TRECHO DO TEXTO:
-----

Quarta-feira, 29 de Outubro de 2025
Por Redação Rádio Pampa | 29 de outubro de 2025
Outro dia, meu velho amigo e companheiro de farda, o Venzon, perguntou-me, com aquele olhar curioso de quem carrega o brilho dos livros na alma: – Castilhos, não vais escrever nada sobre o hábito de ler livros físicos?
Foi o suficiente para reacender uma chama antiga. Afinal, o Venzon – filho de professora e promotor de justiça apaixonado pelas letras – sempre foi desses leitores inveterados que leem com o coração antes dos olhos. E, pela amizade e consideração que temos desde os tempos de quartel, resolvi atender ao seu chamado.
Lembrei-me, então, do dia em que, após o falecimento de meu pai – artista, pintor e escritor, ele me ajudou a selecionar o vasto acervo que o velho deixara. Entre poeira, lembranças e palavras, revisitamos uma vida inteira de sabedoria impressa em papel. Ali, no silêncio das estantes, percebi que livros são como heranças da alma: não morrem – apenas mudam de mãos.

-----

DADOS BRUTOS:
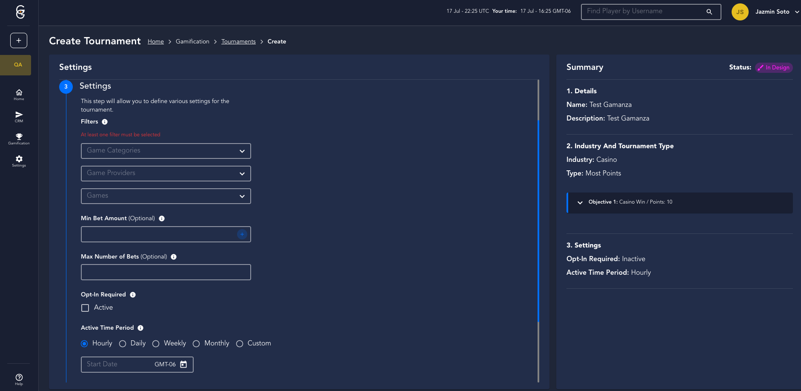Click the search magnifier icon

-----

LISTA DE TAREFAS:
1. No texto sobre o hábito de ler livros físicos, como é descrito o pai de quem narra?
2. Dê continuidade ao texto sobre o hábito de ler livros físicos, começando logo depois da última frase.

RESPOSTAS:
1. Como artista, pintor e escritor.

2.
E é justamente nesse 29 de outubro, Dia Nacional do Livro, que vale refletir sobre o quanto estamos nos distanciando desse hábito quase sagrado. A data foi instituída pela Lei nº 5.191/1966, em homenagem à fundação da Biblioteca Nacional, no Rio de Janeiro, em 1810, quando a família real portuguesa aportou trazendo consigo cerca de 60 mil volumes da antiga biblioteca real. Desde então, cada exemplar publicado em solo brasileiro carrega um pouco desse sopro de história e resistência.
Mas, convenhamos: hoje, quantos ainda se permitem o prazer de folhear um livro? Quantos sentem o perfume da tinta, o leve ruído das páginas sendo viradas, o peso gostoso de uma capa que guarda mundos?
O livro físico é um companheiro discreto – desses que não piscam, não vibram, não apitam. Espera, pacientemente, que o abramos para nos contar um segredo.
Enquanto isso, o mundo lá fora se distrai com telas luminosas e frases rápidas, como se a vida coubesse em cem caracteres.
De 31 de outubro a 16 de novembro, a 71ª Feira do Livro de Porto Alegre voltará a ocupar a Praça da Alfândega, transformando o coração da cidade em um imenso jardim de histórias. É um convite ao reencontro com esse objeto mágico que moldou gerações, educou consciências e alimentou sonhos.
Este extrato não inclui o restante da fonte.